Tutto diventa simbolico nelle descrizioni di DFW.
I segni stessi del corpo rinviano – come un significante rispetto al significato – ai segni dell’anima, cioè il corpo diventa il correlativo oggettivo o lo schermo su cui sono proiettati i disagi dell’anima. Ciò che si vede, sembra suggerire DFW, è solo la punta dell’iceberg mentre il vero disagio resta occulto sotto la superficie apparente delle cose visibili.
Ho osservato e catalogato con ribrezzo ogni tipo di eritemi, cheratinosi, lesioni pre melanoma, macchie da mal di fegato eczemi, verruche, cisti populari, pancioni, celluliti femorali, vene varicose, trattamenti al collagene e al silicone, tinture orribili, trapianti di capelli mal riusciti, insomma ho visto un sacco di gente seminuda che avrei preferito non vedere seminuda. Mi sono sentito depresso come non mi sentivo dalla pubertà e ho riempito tre taccuini per capire se era un problema mio o un problema loro.
Tutto è finto, drogato e amplificato per narcotizzare i crocieristi da se stessi. Senonché in questo meccanismo del divertimento qualcosa non funziona, qualcosa tende a incepparsi.

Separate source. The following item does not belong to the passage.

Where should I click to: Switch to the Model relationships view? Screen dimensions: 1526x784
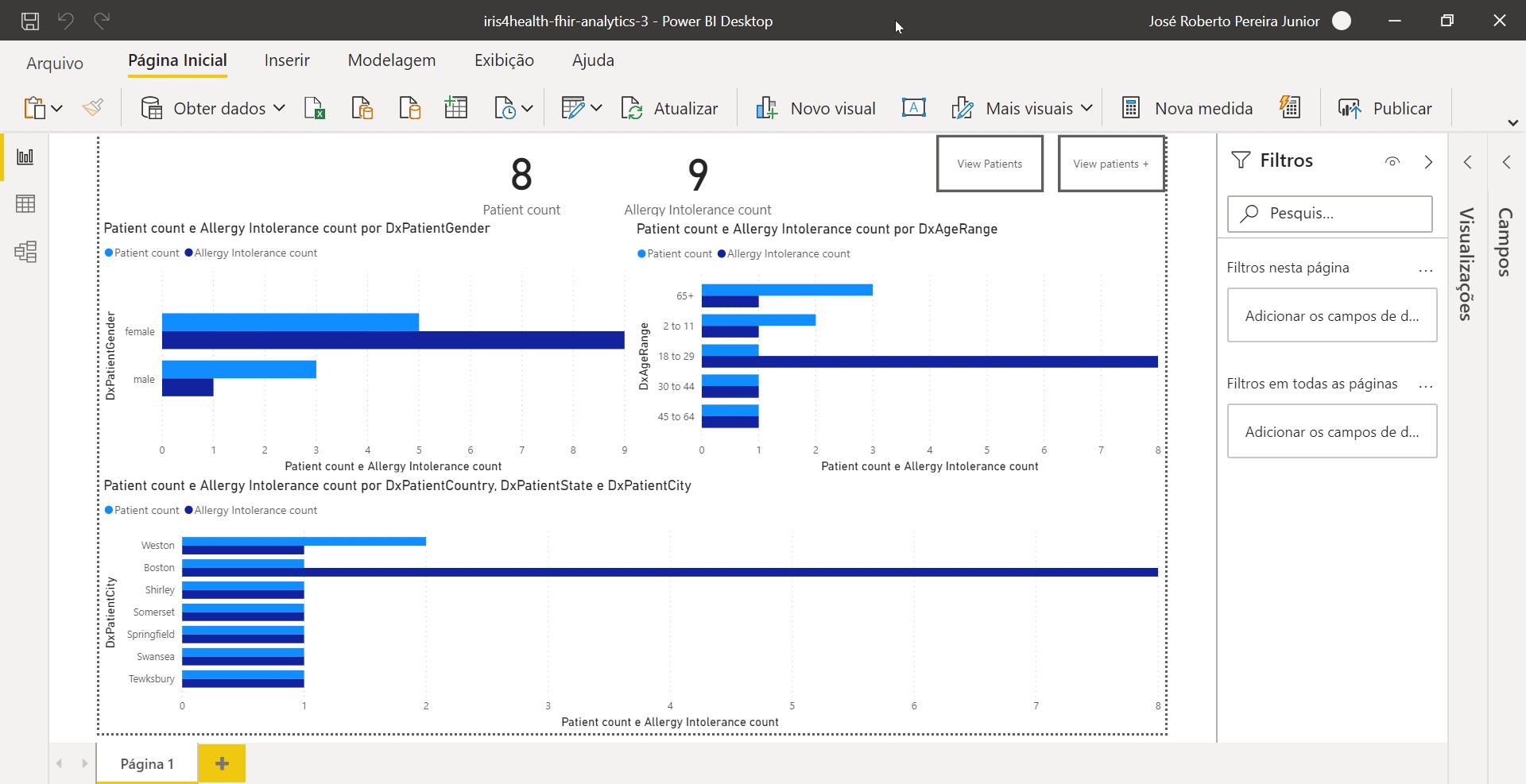point(25,252)
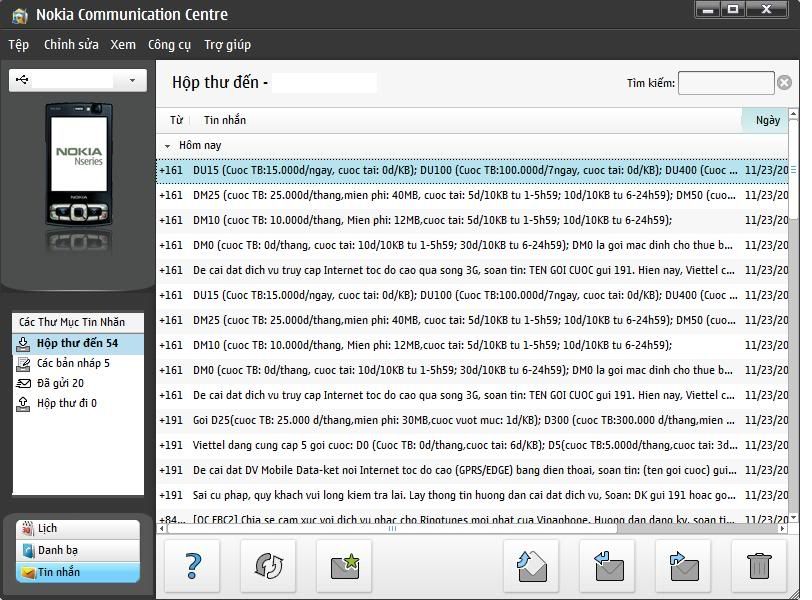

I forzati del divertimento infatti in qualche remoto angolo della loro coscienza hanno la percezione della nuda e cruda verità: sanno cioè che il divertimento organizzato in realtà è un enorme teatrino che vorrebbe terapizzarli con risultati modesti. E’ come quando soffrendo di una malattia cronica dopo aver provato tutte le terapie messe a disposizione dalla scienza medica si cerchi di curarla ricorrendo a rimedi alternativi come la medicina tradizionale cinese, la pranoterapia o l’agopuntura: uno si rivolge a queste forme alternative quasi sempre per disperazione dopo aver registrato i fallimenti delle terapie scientificamente più acccreditate.
Idem la crociera per DFW: un estremo, tardivo e disperato tentativo di autoterapia alternativa che consiste semplicemente non nell’affrontare la malattia alla radice per estirparne la causa, ma una specie di placebo che annebbi la percezione stessa della malattia. Non la malattia è curata, ma la sua percezione, in modo che a una lucida, trasparente e salutare riconoscimento del proprio disagio come base indispensabile di ogni percorso di guarigione, si sostituisce una opaca sensazione di malinconica rassegnazione che finisce con l’assomigliare a una specie di serenità malaticcia per tutta la durata del periodo crocieristico.
Al termine del quale tutto torna esattamente come prima: anche l’ultimo estremo tentativo di rendere meno acuta l’insopportabilità di sé stessi fallisce.
… il conseguente reinserimento nelle richieste adulte del mondo reale senza sbocco al mare, non è stato così brutto, come mi aveva fatto temere una settimana di assolutamente niente.